All the reasons given to justify a preemptive strike against Iraq were wrong. Congress and the American people were misled.
Support for the war came from various special interests that had agitated for an invasion of Iraq since 1998. The Iraq Liberation Act, passed by Congress and signed into law by President Clinton, stated that getting rid of Saddam Hussein was official U.S. policy. This policy was carried out in 2003.
Congress failed miserably in meeting its crucial obligations as the branch of government charged with deciding whether to declare war. It wrongly and unconstitutionally transferred this power to the president, and the president did not hesitate to use it.
Although it is clear there was no cause for war, we just marched in. Our leaders deceived themselves and the public with assurances that the war was righteous and would be over quickly. Their justifications were false, and they failed to grasp even basic facts about the chaotic political and religious history of the region.
Congress bears the greater blame for this fiasco. It reneged on its responsibility to declare or not declare war. It transferred this decision-making power to the executive branch and gave open sanction to anything the president did. In fact, the Founders diligently tried to prevent the executive from possessing this power, granting it to Congress alone in Article 1, Section 8 of the Constitution.
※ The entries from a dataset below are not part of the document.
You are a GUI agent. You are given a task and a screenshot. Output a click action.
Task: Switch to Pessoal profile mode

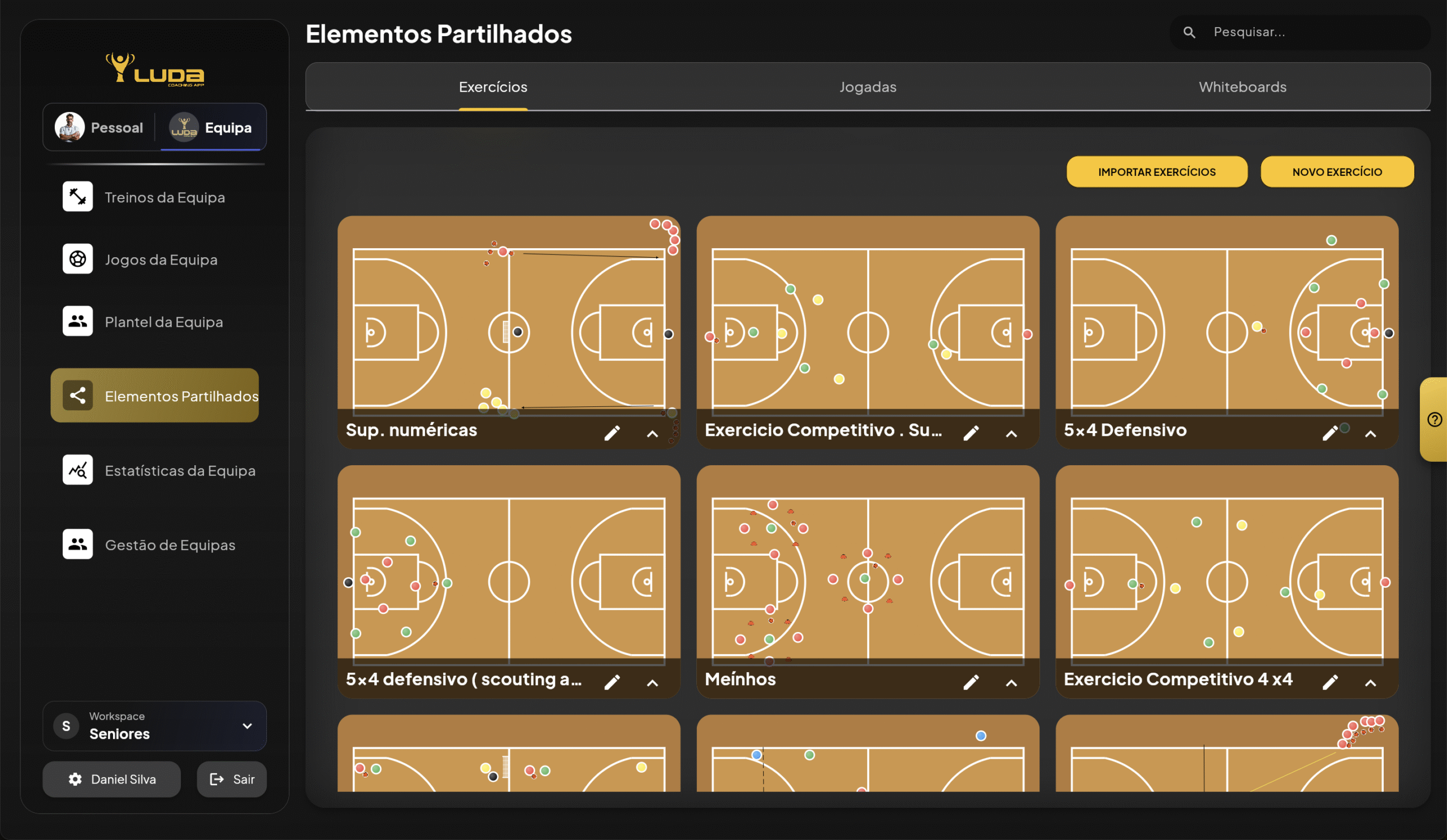point(100,127)
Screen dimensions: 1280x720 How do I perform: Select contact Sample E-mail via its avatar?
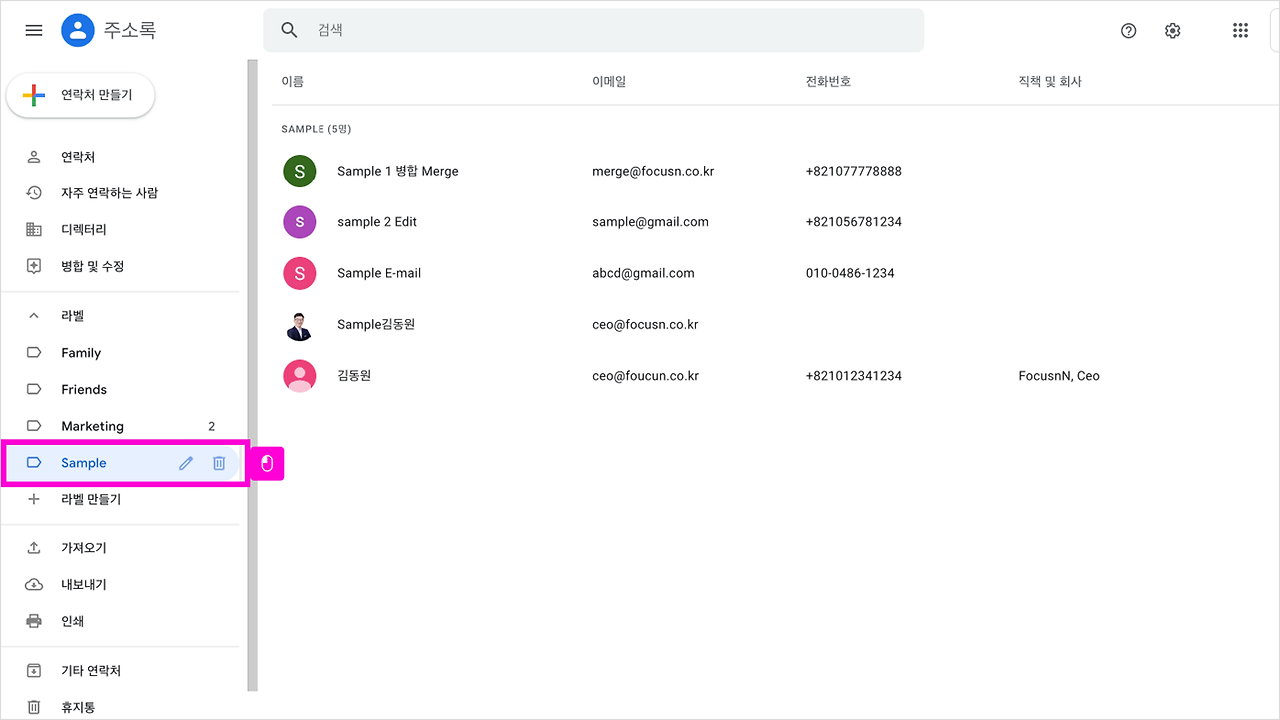pos(300,273)
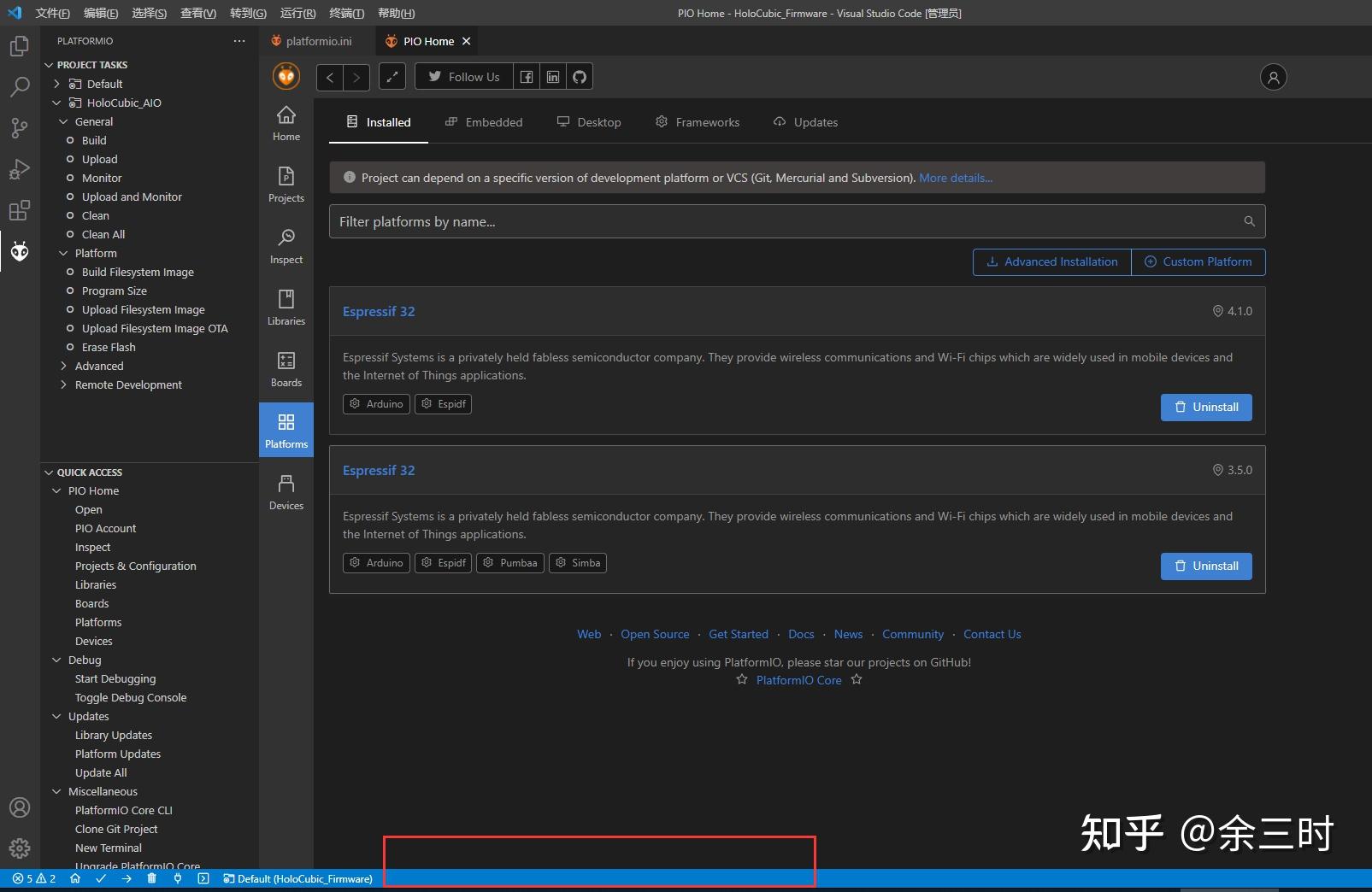
Task: Select the Projects icon in PIO sidebar
Action: (x=286, y=185)

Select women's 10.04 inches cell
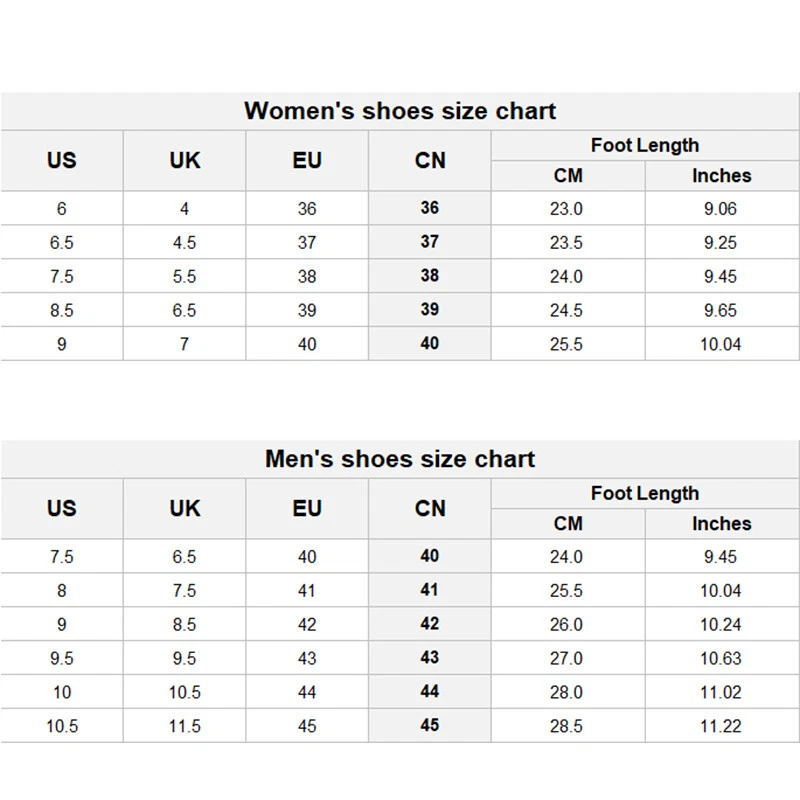[720, 344]
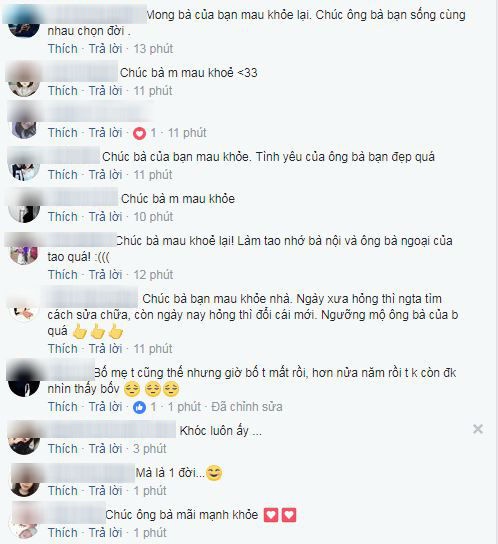
Task: Open avatar of 'Mà là 1 đời' commenter
Action: (x=25, y=480)
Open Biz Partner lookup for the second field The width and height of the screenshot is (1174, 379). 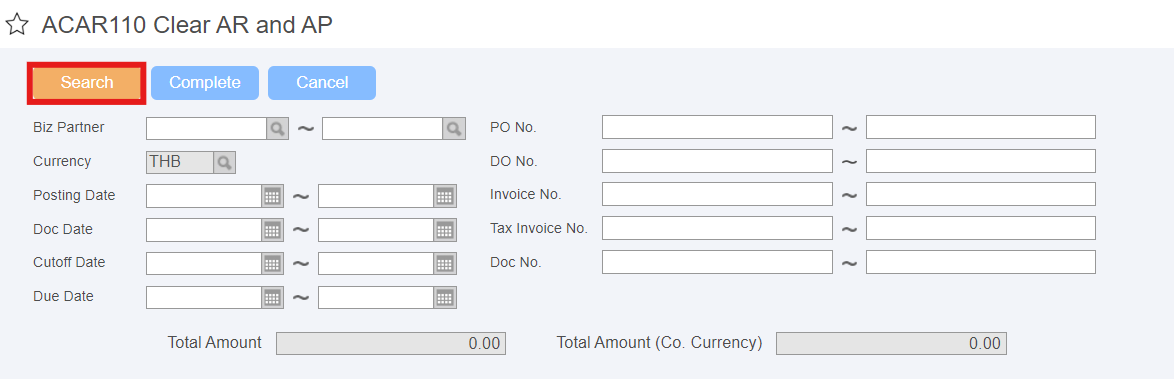(454, 129)
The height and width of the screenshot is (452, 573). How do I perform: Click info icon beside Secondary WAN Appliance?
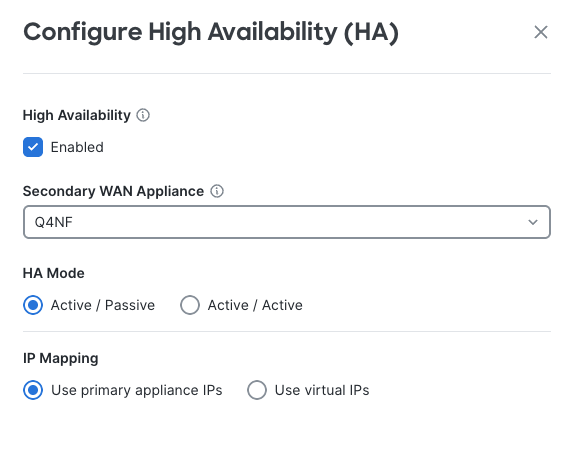point(217,191)
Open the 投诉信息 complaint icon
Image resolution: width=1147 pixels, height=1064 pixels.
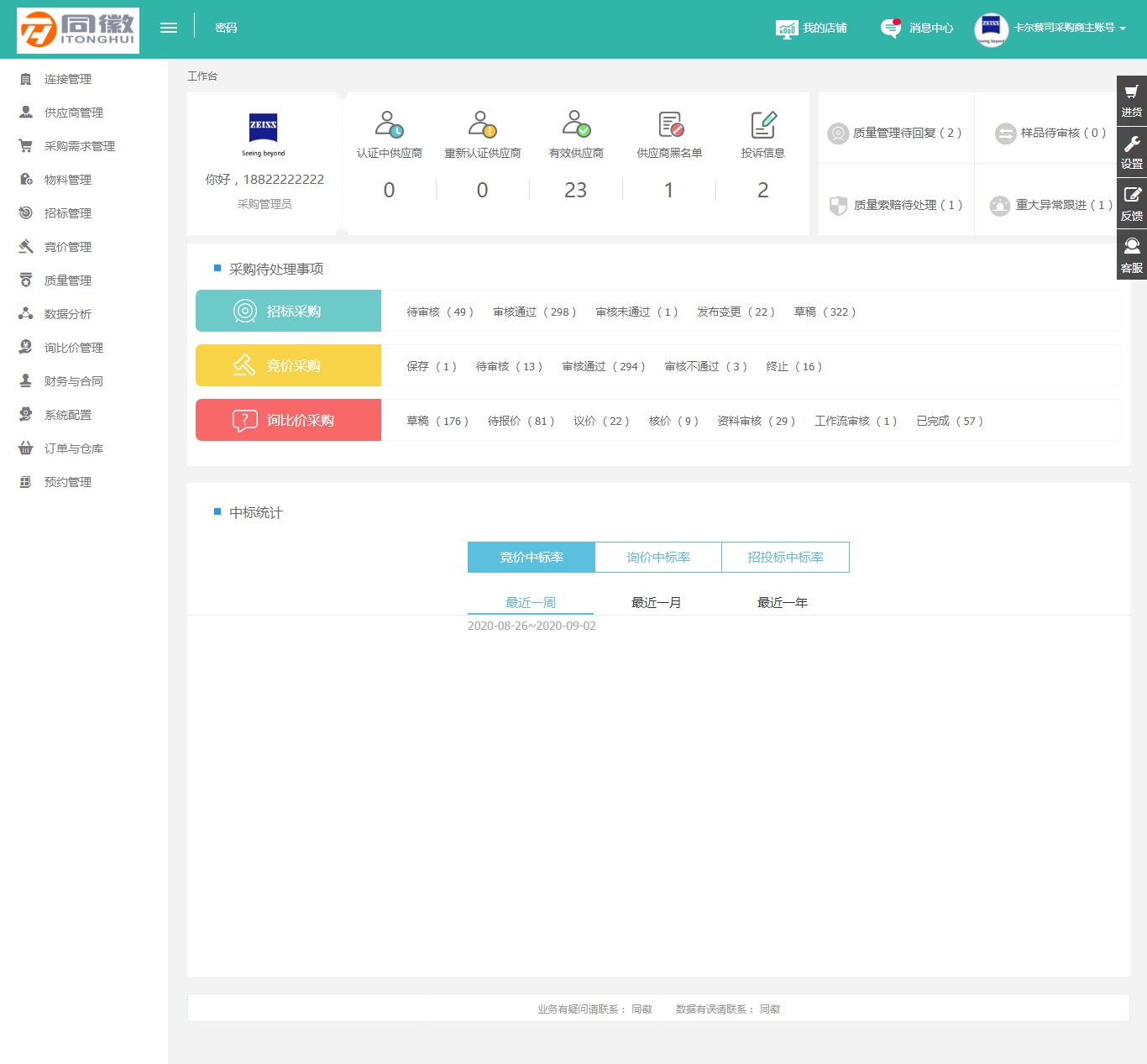pos(762,124)
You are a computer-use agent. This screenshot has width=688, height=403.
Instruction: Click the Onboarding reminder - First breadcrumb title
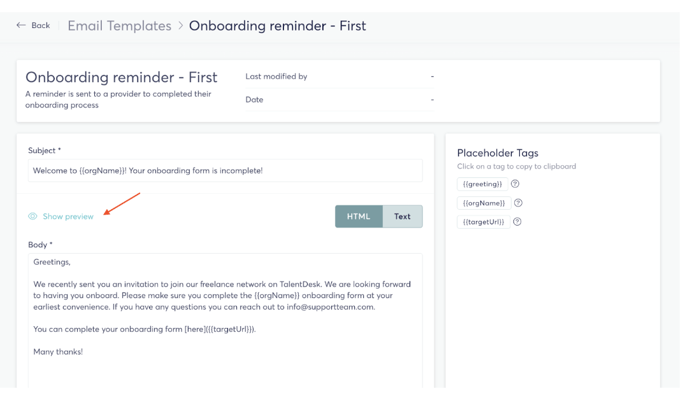coord(277,26)
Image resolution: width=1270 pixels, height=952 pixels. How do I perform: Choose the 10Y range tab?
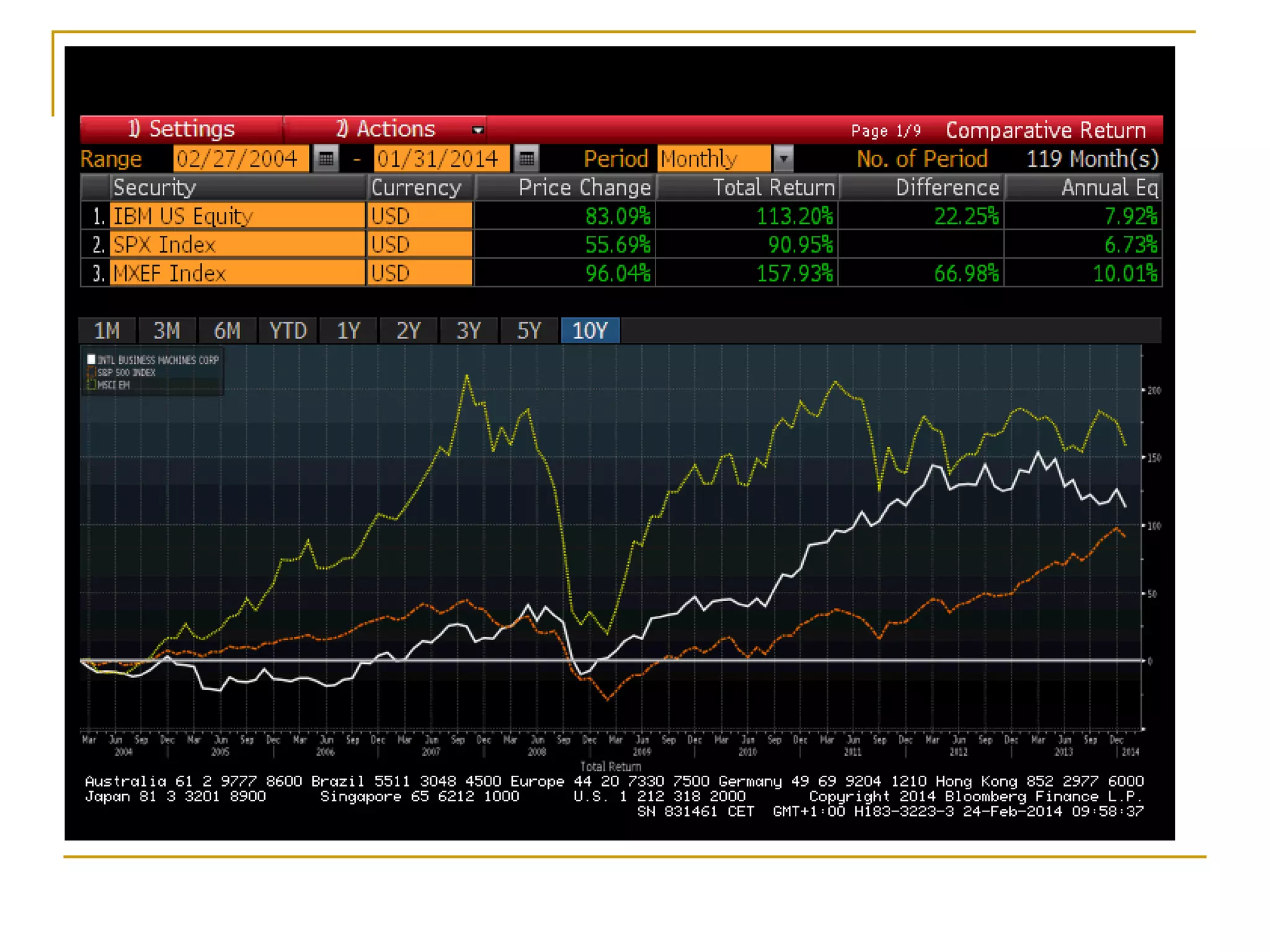[x=590, y=330]
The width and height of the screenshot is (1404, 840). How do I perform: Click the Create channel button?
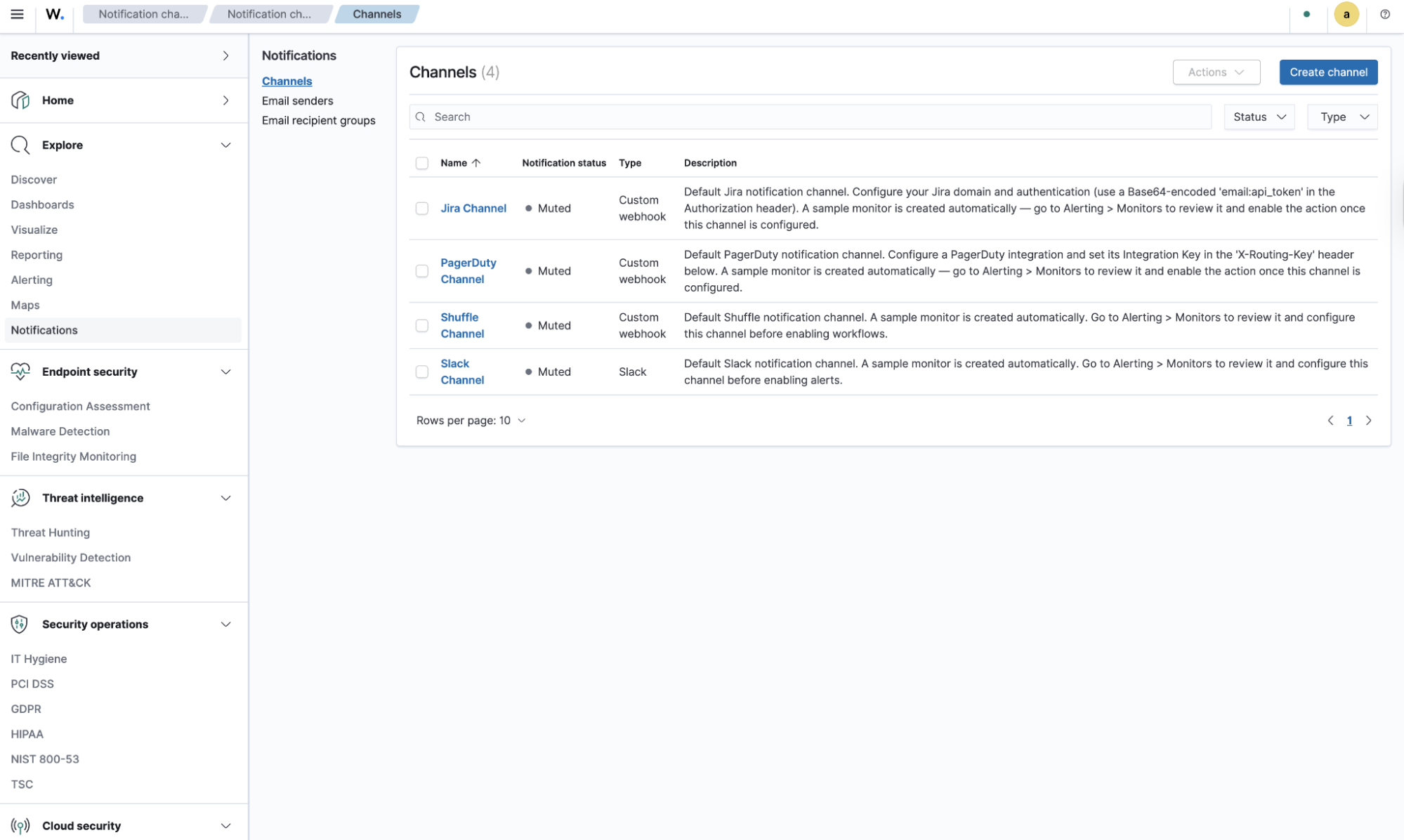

Today just about everyone acknowledges the war has gone badly, and 70 Percent of the American people want it to end. Our national defense is weakened, the financial costs continue to drain us, our allies have deserted us, and our enemies are multiplying not to mention the tragic toll of death and injury suffered by American forces.
Iraq is a mess, and we urgently need a new direction but our leaders offer only hand-wringing and platitudes. They have no clear-cut ideas to end the suffering and war. Even the most ardent war hawks cannot begin to define victory in Iraq.
As an Air Force officer serving from 1963-1968, I heard the same agonizing pleas from the American people. These pleas were met with the same excuses about why we could not change a deeply flawed policy and rethink the war in Vietnam. That bloody conflict, also undeclared and unconstitutional, seems to have taught us little despite the horrific costs.
Once again, though everyone now accepts that the original justifications for invading Iraq were not legitimate, we are given excuses for not leaving. We flaunt our power by building permanent military bases and an enormous billion-dollar embassy, yet we claim we have no plans to stay in Iraq permanently. Assurances that our presence in Iraq has nothing to do with oil are not believed in the Middle East.
The argument for staying to prevent civil war and bring stability to the region logically falls on deaf ears.
If the justifications for war were wrong; if the war is going badly; if we can’t afford the costs, both human and economic; if civil war and chaos have resulted from our occupation; if the reasons for staying are no more credible than the reasons for going; then
Why the dilemma? The American people have spoken, and continue to speak out, against this war. So why not end it? How do we end it? Why not exactly the way we went in? We just marched in, and we can just march out.
More good things may come of it than anyone can imagine. Consider our relationship with Vietnam, now our friendly trading partner. Certainly we are doing better with her than when we tried to impose our will by force. It is time to march out of Iraq and march home.